*ТЕКСТ*
· · · · ·
1 курс. 7 глава. Первые полгода, служба

 1 курс. 7 глава. Первые полгода, жизнь и служба.

Итак, в идеале, после напряженной недели службы и учёбы, в выходные дни  предполагалось увольнение в город часа на четыре, если ты: хорошо учился, хорошо служил и был в общем классным  парнем. Казалось бы, чего проще, не бином Ньютона, но не тут то было. Залет мог прилететь (извиняюсь за тавтологию),  откуда угодно, в том числе в пятницу вечером или в субботу утром, или в субботу днем, или уже перед увольнением. Не буду перечислять все причины, упомяну только последнюю: не так посмотрел! Как говорят в армии: «Домотаться можно и к столбу!».  В начале первого курса нам назначили взрослого старшину, курсанта четвертого курса Крахмального. О! Это был редкостный экземпляр! Его широченная многозубая улыбка внушала доверье, надежду и страх! Нельзя сказать, что он был сволочью,  учил, воспитывал, требовал и всё со своей знаменитой улыбкой. Вот один из случаев…Я и  Андрей Каюрин из пятого взвода, готовились заступить в наряд, построили нас для осмотра внешнего вида, у старшины настроение хорошее, улыбается гад, ну и Андрюха (который за словом в карман не лез), тоже заулыбался, Крахмальный ласково спрашивает:
 - Каюрин, чего это ты улыбаешься.
 - Не скажу, товарищ старшина, а то вы накажите
 - Да ладно, говори, я сегодня добрый, не накажу.
 - Товарищ старшина, когда вы улыбаетесь, то становитесь похожим на крокодила!
Очаровательный оскал Крахмального тут же сполз с лица: «Каюрин, три наряда на службу!»,  -  в этом весь старшина! Приближение этого кривоногого, носатого командира, внушало у меня неподдельный ужас и…улыбку! Иногда он ходил медленно вдоль строя, вытягивал вперед длинный узловатый палец и говорил, растягивая слова: «В наряд у нас пойдееееет, курсаааааант…», - по нашим спинам начинали бегать мурашки, с куриное яйцо, и вдоль позвоночника веяло ледяным холодом:  «Курсаааант…», - и мы призывали в помощь небеса: «Курсаааант..», - наконец, он останавливал крокодиловый взгляд на жертве, и лицо его освящалось неповторимой огромной улыбкой: «Петров!». Жизнь на этом заканчивалась, по строю проносился вздох облегчения, а я, обреченно, говорил «Есть».  И по этой причине тоже увольнения в город на первом курсе у меня случались крайне редко.
· · · · ·
(Строки из коллекции)

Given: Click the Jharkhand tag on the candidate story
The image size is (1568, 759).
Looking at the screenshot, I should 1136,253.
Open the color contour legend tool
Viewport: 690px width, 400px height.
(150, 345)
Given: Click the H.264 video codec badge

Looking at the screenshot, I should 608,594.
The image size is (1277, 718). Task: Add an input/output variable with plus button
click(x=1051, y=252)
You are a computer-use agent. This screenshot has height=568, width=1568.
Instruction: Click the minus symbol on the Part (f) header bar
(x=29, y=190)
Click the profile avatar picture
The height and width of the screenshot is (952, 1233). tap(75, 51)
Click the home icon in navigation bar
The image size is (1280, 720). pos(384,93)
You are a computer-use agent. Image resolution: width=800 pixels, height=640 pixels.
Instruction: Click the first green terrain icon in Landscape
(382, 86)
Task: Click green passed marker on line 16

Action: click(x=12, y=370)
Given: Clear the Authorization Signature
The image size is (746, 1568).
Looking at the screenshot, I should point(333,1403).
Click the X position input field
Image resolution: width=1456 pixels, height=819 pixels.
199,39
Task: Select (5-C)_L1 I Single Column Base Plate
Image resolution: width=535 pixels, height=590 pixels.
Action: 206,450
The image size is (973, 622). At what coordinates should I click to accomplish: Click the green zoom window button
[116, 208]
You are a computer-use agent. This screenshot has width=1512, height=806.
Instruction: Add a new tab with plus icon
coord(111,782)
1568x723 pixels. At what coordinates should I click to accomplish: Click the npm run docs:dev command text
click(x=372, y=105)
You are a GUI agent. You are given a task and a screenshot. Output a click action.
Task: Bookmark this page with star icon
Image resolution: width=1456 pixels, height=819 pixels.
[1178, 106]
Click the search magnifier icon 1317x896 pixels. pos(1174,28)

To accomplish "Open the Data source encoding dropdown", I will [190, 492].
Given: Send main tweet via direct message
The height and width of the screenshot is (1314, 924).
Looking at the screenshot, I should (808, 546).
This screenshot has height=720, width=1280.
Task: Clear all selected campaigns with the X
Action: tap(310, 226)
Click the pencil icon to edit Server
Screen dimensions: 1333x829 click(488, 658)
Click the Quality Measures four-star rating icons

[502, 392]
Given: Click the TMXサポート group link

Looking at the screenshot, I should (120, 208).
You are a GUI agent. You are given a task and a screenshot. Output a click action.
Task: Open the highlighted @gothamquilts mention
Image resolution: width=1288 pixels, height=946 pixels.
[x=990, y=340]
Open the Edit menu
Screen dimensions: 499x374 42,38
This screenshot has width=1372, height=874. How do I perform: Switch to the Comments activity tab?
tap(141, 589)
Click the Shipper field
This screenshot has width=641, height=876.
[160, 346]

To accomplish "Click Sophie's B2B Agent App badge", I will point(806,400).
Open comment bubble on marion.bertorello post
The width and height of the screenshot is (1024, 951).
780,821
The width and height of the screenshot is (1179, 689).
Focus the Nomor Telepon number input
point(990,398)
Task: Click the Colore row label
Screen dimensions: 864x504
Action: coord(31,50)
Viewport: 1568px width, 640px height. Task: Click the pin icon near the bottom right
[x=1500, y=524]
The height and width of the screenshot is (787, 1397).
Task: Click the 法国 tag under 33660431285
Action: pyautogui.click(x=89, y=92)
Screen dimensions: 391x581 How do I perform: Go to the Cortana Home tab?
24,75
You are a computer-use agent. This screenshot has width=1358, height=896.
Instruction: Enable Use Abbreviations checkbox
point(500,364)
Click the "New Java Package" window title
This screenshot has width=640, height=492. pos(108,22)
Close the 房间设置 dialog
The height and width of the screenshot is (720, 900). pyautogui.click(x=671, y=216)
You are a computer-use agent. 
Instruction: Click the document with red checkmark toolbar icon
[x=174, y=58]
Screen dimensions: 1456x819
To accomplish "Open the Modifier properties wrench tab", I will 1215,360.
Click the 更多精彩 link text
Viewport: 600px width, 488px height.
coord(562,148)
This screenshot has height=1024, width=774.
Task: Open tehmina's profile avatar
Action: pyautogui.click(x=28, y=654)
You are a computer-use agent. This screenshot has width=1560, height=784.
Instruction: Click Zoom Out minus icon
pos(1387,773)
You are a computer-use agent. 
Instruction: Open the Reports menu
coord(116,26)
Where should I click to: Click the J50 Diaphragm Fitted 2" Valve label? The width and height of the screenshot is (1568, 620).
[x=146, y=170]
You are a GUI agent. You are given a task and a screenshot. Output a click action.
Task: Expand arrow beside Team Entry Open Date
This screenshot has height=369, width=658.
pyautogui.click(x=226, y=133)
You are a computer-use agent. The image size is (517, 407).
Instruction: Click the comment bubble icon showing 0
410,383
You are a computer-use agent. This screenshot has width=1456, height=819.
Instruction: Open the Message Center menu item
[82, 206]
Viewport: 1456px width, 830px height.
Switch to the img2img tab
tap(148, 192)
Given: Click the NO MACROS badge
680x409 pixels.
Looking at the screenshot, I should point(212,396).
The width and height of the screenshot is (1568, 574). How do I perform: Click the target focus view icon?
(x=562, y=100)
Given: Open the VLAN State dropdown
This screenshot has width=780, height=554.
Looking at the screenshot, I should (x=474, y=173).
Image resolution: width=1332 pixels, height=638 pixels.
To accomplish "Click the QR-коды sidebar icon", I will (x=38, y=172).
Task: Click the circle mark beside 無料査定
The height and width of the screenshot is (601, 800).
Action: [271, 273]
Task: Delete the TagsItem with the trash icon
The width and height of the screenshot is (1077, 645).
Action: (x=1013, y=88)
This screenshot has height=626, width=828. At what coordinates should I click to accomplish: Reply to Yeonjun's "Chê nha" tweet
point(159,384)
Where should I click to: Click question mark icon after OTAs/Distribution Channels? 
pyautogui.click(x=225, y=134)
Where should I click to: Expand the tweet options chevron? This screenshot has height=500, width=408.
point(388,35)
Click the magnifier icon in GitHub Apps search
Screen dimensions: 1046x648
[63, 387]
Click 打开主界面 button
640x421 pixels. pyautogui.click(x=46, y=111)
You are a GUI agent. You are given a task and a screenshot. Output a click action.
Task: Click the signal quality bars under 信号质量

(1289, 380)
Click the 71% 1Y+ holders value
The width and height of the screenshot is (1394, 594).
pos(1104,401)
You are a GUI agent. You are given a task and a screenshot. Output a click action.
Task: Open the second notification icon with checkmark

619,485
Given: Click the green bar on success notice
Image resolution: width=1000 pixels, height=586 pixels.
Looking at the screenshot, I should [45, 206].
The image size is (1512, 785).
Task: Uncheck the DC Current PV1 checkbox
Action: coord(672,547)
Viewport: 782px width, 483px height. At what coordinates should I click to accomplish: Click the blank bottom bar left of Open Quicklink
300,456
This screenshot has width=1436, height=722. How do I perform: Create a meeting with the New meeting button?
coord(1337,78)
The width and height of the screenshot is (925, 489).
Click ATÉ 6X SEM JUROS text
· · · · ·
*ЗАДАНИЯ*
**a.** Перечислите все моменты, в которые, согласно рассказу о первом курсе, мог «прилететь» залет.
**b.** Продолжите рассказ о первом курсе, начав сразу после его последней фразы.

*ОТВЕТЫ К ЗАДАНИЯМ*
**a.**
- в пятницу вечером
- в субботу утром
- в субботу днем
- перед увольнением

**b.**
Вообще в наряды я ходил часто. Причин была куча, и мой язык, и неприспособленность к службе, и двойки конечно. Наряды, в основном, были двух направлений: по столовой  и по курсу. На пищеблоке мы убирались, мыли посуду и чистили картошку, наш факультет специализировался на овощах, корнеплодов  за ночь надо было почистить две  вполне себе обычные ванны. На первых порах мы заканчивали это дело часам к четырем, и спать оставалось  два. Ко второму курсу мы освобождались к часу ночи и могли себе позволить еще пожарить картошечки и попить чайку (к слову в армии ночью поесть картошечки и попить чайку особый ритуал, вне зависимости от того солдатик ты или курсач).  Летом же, Мишка Агеев с Костяном Приходченко, ещё   умудрялись сбегать ночью в парк в самоволку (километра четыре) и искупаться в пруду.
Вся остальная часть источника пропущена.